Quand tu as arrêté ta longue histoire d’amour avec les carrés bleus, pensais-tu que  cela mettait fin à ta recherche sportive de l’excellence?
On ne peut pas dire que ce fut du passé ou du futur, puisque j’avais bien compris que je n’attendrais jamais l’excellence en natation. Je n’étais pas mauvais, mais je n’étais pas bon non plus.

Et finalement, tu découvres l’ironman. Quels sont les éléments déclencheurs?
La première fois que j’ai entendu parler d’un Ironman c’est lorsque Stade 2 a fait un reportage sur Laurent Jalabert à Kona en 2007. L’année suivant, en octobre 2008, je passais le BEESAN au CREPS de Bordeaux et dans ma promotion il y avait la chérie de Ben Sanson. J’ai donc suivi la course (enfin le début) et je me suis dit qu’un jour je participerai à Kona. En août 2010, je me suis inscrit pour participer à l’Ironman de Regensburg, l’année d’après, dans le but de me qualifier pour Hawaii. Début novembre 2010, je n’avais toujours pas commencé la préparation. Je ne savais pas quoi faire comme entrainement, j’ai demandé à une amie qui était son coach, puisqu’elle en était contente… C’était Christophe Bastie!

 

Mais dans ce projet, quel était ton passé en matière de course à pied et de vélo?
Il était pratiquement vierge. J’avais fait deux sorties à vélo avec le club de Compiègne Triathlon. La première fois, j’ai fait une hypoglycémie vers le 60e kilomètre, on a dû me pousser pour que je puisse rentrer tellement j’étais sec. La deuxième fois, j’ai tenu jusqu’au 80e 🙂

Lors des débuts de mes saisons natation, on reprenait en alternant natation, entrainements de PPG et courses à pied. Je devais faire une dizaine de footing tous les ans au mois de septembre. À part ça, je n’avais jamais couru.

On pourrait dire que tu es un naturel, mais selon toi, quels sont les éléments qui expliquent ton succès? Est-ce les longues heures de bassin qui t’ont permis de développer ton moteur aérobique?
C’est certain que d’avoir nagé de 7 à 20 ans m’a permis de développer des qualités d’endurance. C’est l’un des facteurs qui me permet d’avoir un bon niveau.
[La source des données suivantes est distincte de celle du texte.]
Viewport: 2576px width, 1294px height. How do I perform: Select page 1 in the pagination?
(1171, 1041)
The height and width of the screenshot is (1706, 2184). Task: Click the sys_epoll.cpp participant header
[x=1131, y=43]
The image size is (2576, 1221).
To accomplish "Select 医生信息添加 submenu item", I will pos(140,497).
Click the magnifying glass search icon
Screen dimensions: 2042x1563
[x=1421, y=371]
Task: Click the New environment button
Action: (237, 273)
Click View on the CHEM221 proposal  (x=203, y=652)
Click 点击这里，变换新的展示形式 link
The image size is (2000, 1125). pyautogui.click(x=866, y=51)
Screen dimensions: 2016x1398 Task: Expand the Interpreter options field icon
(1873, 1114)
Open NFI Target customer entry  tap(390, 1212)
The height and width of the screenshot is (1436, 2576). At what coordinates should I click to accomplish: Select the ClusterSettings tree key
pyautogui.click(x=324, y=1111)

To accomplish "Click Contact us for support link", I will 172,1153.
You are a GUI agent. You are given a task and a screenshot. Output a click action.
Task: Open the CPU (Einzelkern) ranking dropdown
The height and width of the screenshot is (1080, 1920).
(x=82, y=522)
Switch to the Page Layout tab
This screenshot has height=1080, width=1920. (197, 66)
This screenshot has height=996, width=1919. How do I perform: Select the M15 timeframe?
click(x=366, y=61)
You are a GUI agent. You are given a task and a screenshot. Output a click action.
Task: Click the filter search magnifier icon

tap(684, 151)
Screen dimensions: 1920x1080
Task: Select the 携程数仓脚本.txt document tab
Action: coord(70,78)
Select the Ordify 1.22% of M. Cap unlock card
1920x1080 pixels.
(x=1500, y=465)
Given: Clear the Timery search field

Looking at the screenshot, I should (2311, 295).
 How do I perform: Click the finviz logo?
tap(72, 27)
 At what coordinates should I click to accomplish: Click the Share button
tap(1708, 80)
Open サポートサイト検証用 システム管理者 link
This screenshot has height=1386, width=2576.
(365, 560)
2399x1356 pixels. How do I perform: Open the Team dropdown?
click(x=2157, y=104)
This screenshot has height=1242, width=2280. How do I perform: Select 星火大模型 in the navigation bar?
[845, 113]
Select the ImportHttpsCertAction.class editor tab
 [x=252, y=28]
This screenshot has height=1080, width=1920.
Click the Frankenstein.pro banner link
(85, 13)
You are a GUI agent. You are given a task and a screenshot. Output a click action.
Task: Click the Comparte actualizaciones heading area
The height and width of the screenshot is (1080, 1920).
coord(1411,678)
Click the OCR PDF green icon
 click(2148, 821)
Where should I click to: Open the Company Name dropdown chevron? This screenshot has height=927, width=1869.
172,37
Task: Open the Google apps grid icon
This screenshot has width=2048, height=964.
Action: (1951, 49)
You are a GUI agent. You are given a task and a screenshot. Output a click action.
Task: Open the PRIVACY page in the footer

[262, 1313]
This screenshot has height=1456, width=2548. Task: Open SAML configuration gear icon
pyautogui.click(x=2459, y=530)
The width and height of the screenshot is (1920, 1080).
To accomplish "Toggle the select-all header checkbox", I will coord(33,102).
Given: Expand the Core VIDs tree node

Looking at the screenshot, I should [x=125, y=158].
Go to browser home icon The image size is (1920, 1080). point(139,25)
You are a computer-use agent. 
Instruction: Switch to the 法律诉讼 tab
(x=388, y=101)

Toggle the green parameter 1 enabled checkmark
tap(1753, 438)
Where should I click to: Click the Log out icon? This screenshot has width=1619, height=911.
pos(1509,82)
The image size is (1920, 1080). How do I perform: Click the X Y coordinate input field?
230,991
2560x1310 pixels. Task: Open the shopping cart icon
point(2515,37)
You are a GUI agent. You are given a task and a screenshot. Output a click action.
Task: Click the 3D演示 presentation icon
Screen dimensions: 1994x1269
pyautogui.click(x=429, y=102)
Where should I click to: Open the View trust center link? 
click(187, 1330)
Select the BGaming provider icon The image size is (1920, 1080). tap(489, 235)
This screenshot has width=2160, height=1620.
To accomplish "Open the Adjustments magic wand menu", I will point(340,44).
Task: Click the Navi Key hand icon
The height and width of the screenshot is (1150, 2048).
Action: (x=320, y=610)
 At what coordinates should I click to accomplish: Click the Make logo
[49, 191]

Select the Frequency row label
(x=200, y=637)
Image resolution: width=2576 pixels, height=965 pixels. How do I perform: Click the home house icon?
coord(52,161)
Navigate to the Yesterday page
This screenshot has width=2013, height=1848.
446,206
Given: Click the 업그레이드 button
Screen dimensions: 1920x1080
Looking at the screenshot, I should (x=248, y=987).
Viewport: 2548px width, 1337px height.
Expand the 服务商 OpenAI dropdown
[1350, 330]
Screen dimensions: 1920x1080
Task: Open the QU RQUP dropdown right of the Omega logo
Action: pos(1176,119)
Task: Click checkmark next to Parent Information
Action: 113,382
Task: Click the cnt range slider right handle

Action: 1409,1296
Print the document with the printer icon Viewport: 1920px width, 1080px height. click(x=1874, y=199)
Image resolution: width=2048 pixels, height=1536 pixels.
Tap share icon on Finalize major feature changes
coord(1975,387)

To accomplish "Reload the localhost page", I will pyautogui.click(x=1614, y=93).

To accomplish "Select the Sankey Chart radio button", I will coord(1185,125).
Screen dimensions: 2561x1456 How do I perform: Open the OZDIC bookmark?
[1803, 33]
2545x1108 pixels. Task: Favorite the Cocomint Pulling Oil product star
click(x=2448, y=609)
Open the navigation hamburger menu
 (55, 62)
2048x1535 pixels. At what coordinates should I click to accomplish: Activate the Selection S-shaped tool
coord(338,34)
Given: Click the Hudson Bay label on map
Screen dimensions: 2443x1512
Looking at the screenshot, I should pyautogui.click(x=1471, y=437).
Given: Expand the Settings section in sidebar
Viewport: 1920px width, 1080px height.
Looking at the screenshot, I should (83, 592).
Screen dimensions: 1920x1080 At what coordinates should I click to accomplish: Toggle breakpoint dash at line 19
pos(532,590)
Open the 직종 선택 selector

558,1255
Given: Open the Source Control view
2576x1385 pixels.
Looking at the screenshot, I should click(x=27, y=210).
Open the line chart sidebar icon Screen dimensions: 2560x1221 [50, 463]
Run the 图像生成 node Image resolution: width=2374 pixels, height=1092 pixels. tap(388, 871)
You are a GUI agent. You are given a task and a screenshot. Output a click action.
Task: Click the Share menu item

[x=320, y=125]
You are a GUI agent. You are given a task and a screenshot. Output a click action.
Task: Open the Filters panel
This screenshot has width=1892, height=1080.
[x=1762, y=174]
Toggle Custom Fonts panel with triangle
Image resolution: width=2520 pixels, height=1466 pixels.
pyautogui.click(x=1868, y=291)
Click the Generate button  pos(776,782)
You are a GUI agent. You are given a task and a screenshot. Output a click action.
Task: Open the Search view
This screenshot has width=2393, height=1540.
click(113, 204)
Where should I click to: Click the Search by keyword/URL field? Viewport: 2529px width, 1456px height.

La qualité des entrainements qui me sont proposés en est un autre.

Tu fais un ironman dès ta première saison en 2011. À l’époque, on devait te prendre pour un fou non (les gens sont généralement très forts pour juger ceux qui font un ironman dès leur première saison)? Et pourtant tu claques déjà une 24e place et une qualificartion pour Kona…
Oui, on m’a pris pour un fou, certains athlètes de mon club étaient carrément agressifs, ils n’attendaient qu’une seule chose, que je passe à côté de ma course. D’un côté j’arrivais sans aucune expérience en annonçant vouloir la qualification, avec le recul je peux comprendre que cela en ait énervé quelques-uns. Lors de cette épreuve, j’ai gagné mon groupe d’âge, mais j’ai refusé le slot. Le prendre n’aurait pas été très raisonnable, Hawaii était huit semaines après Regensburg.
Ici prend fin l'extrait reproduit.